Tips: 0.00 INK Postby Edge on Tue Jul 03, 2007 11:52 am

Introduction POST
I learned four lessons when I was being taught how to RPG.

The Five Senses, Communitcation, and Power.
The last lesson was the overall goal, The Promise.

I understand that these lessons may not be to everyone’s liking, but it’s my own way of how to RPG, and I don’t think it’s a half bad list.

Lesson Three is Pending.
Sub Element Lessons pending as well



How to Lengthen Posts:

This is what many come to the RPG Acad for. The best way I’ve found to lengthen posts is to add details of the world. And further describe your character, adding internal dialogue and SOME flashbacks help but aren’t needed every post. Adding some smaller actions such as a hand wave or drum of the fingers on a table works well.

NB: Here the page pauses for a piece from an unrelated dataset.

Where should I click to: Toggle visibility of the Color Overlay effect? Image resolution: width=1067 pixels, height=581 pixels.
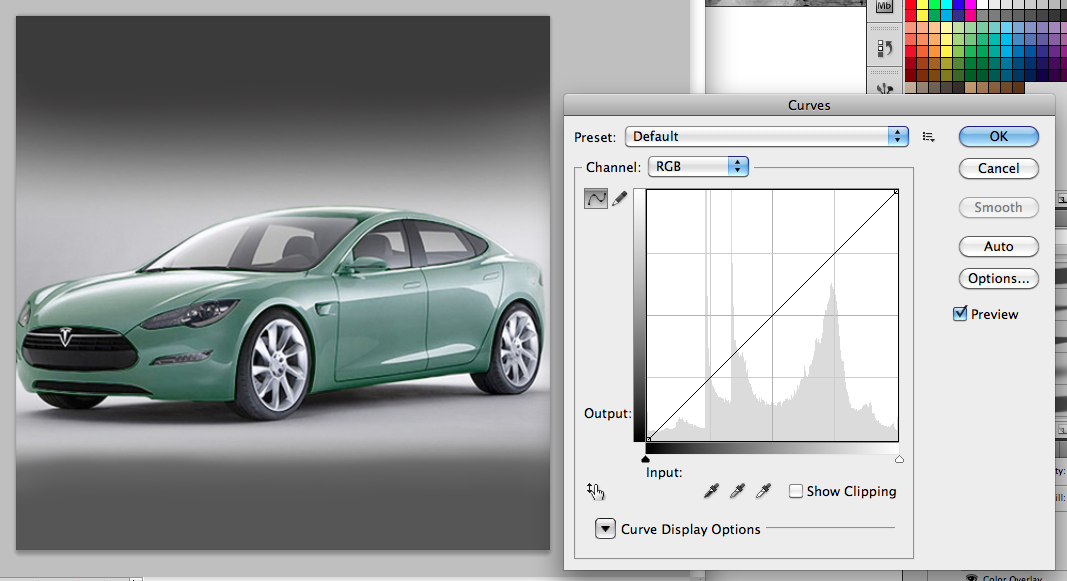coord(971,577)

The quality of your posts will make a better impression then the length.

Some RPGers never move beyond three long paragraphs but those paragraphs are packed so well that you have to read every word to make sure you didn’t miss anything.

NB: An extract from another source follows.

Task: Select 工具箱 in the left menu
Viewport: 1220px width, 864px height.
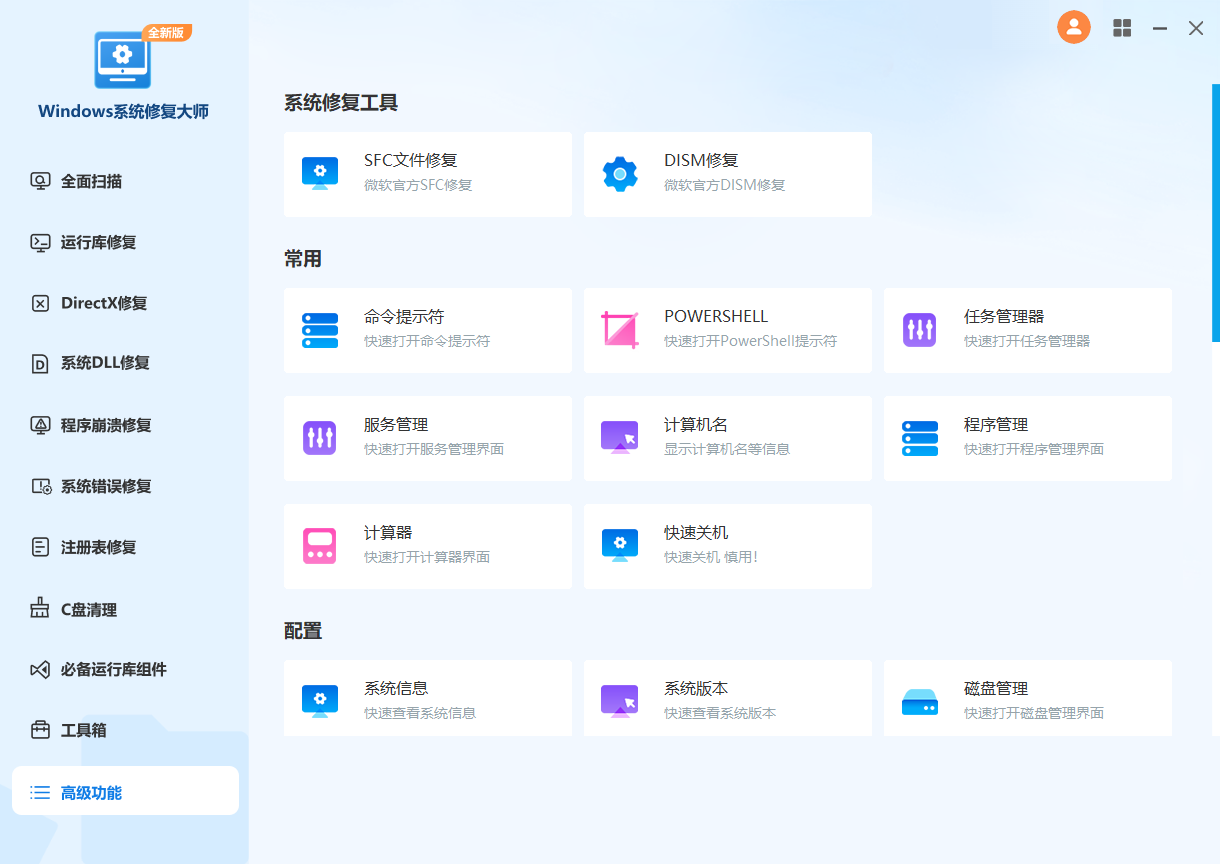Action: click(83, 730)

There is a way of writing the skeleton of your post first and then go back over it to further see into the details.



The Promise:

In the world of writing, you make a contract between the reader and yourself.

You make a promise. As to what that promise is- it depends on the story and the writer.

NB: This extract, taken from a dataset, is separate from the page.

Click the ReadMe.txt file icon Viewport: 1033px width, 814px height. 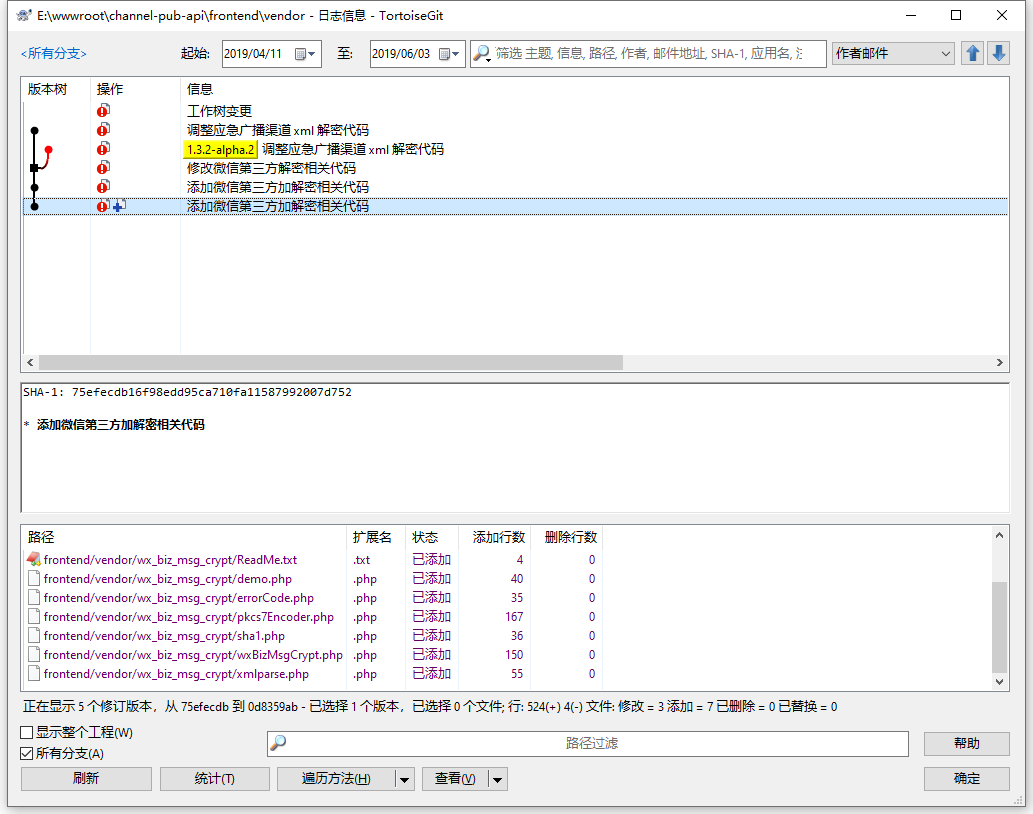click(33, 560)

In the flipside world of RPG, it’s no different, though instead of making a promise just to the reader, you’re also making a promise to the other writers.

The World is the first part of the Promise, and following the build of the world is very important.

RPGers rely on team work. As a team, we may be as small as 2 or as many as 12 or more. We lean on the post above and take details from that sample of writing to further the story along. Our characters react to what ever is thrown at them by the other players. This is why the Promise is so binding.

But how do you keep the Promise with The World?



Lesson One:

The Five Senses:


I’ll cut the chase- the three most used senses in writing are are:

Sight
Hearing
Touch


Those three are the most commonly used senses in RPG posts as well. But we’ve got two more not so commonly used.

Taste- Your body is well tuned to taste just about anything you smell. From sweat and blood to peaches to cheese.

Smell-
Smell generally is where the action is taking place.

No matter where you are, there is always an area. Even in the blackest pits of Oblivion, there is something. You can feel can’t you? Or maybe you can’t. But that’s a feeling too- but more on that some other lesson.

The guy I learned to RPG from had a drill where I would stand in the room and name off what was in it. So it started like this:

Chair, table, books.

Then he would ask for details: Red chair, plastic table, brown books.

Again he asked for details: Red plastic chair- cracked down the side; a white plastic table with a faded coffee stain and scratches on the legs. And the books were brown leather bound books about Sir Thomas Moore and his essays.

Do you now see the process of adding layers of details?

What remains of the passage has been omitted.